-------- Given entries

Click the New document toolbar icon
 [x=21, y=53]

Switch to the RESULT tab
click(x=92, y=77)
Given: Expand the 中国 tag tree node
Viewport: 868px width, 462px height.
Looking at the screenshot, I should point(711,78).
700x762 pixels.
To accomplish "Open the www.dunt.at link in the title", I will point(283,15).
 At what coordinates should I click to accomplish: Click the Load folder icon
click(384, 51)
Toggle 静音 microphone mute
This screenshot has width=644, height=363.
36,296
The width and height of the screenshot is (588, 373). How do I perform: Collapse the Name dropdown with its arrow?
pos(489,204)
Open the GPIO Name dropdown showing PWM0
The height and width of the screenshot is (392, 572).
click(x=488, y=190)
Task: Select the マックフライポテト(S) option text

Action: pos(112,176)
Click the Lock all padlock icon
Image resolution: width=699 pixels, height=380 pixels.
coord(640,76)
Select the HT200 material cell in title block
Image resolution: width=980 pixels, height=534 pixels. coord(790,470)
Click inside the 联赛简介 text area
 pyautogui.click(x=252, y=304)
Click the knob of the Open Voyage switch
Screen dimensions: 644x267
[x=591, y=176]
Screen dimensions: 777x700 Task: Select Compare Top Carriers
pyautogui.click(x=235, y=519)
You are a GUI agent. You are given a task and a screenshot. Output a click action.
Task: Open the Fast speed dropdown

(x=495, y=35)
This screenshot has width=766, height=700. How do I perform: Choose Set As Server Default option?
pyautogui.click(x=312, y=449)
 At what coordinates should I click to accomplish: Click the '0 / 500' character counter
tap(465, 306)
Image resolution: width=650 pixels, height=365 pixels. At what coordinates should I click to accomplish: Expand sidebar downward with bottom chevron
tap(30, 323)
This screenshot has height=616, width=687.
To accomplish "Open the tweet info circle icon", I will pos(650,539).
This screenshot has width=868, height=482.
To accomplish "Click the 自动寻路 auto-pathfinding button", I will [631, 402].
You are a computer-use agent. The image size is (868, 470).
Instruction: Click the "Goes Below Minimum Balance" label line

----------------

Exercise goal —
Reproduce every entry above so that each one matches its source exactly.

Response below —
Click the New document toolbar icon
 [x=21, y=53]

Switch to the RESULT tab
click(x=92, y=77)
Given: Expand the 中国 tag tree node
Viewport: 868px width, 462px height.
Looking at the screenshot, I should point(711,78).
700x762 pixels.
To accomplish "Open the www.dunt.at link in the title", I will point(283,15).
 At what coordinates should I click to accomplish: Click the Load folder icon
click(384, 51)
Toggle 静音 microphone mute
This screenshot has width=644, height=363.
36,296
The width and height of the screenshot is (588, 373). How do I perform: Collapse the Name dropdown with its arrow?
pos(489,204)
Open the GPIO Name dropdown showing PWM0
The height and width of the screenshot is (392, 572).
click(x=488, y=190)
Task: Select the マックフライポテト(S) option text

Action: pos(112,176)
Click the Lock all padlock icon
Image resolution: width=699 pixels, height=380 pixels.
coord(640,76)
Select the HT200 material cell in title block
Image resolution: width=980 pixels, height=534 pixels. coord(790,470)
Click inside the 联赛简介 text area
 pyautogui.click(x=252, y=304)
Click the knob of the Open Voyage switch
Screen dimensions: 644x267
[x=591, y=176]
Screen dimensions: 777x700 Task: Select Compare Top Carriers
pyautogui.click(x=235, y=519)
You are a GUI agent. You are given a task and a screenshot. Output a click action.
Task: Open the Fast speed dropdown

(x=495, y=35)
This screenshot has width=766, height=700. How do I perform: Choose Set As Server Default option?
pyautogui.click(x=312, y=449)
 At what coordinates should I click to accomplish: Click the '0 / 500' character counter
tap(465, 306)
Image resolution: width=650 pixels, height=365 pixels. At what coordinates should I click to accomplish: Expand sidebar downward with bottom chevron
tap(30, 323)
This screenshot has height=616, width=687.
To accomplish "Open the tweet info circle icon", I will pos(650,539).
This screenshot has width=868, height=482.
To accomplish "Click the 自动寻路 auto-pathfinding button", I will [631, 402].
You are a computer-use agent. The image size is (868, 470).
Instruction: Click the "Goes Below Minimum Balance" label line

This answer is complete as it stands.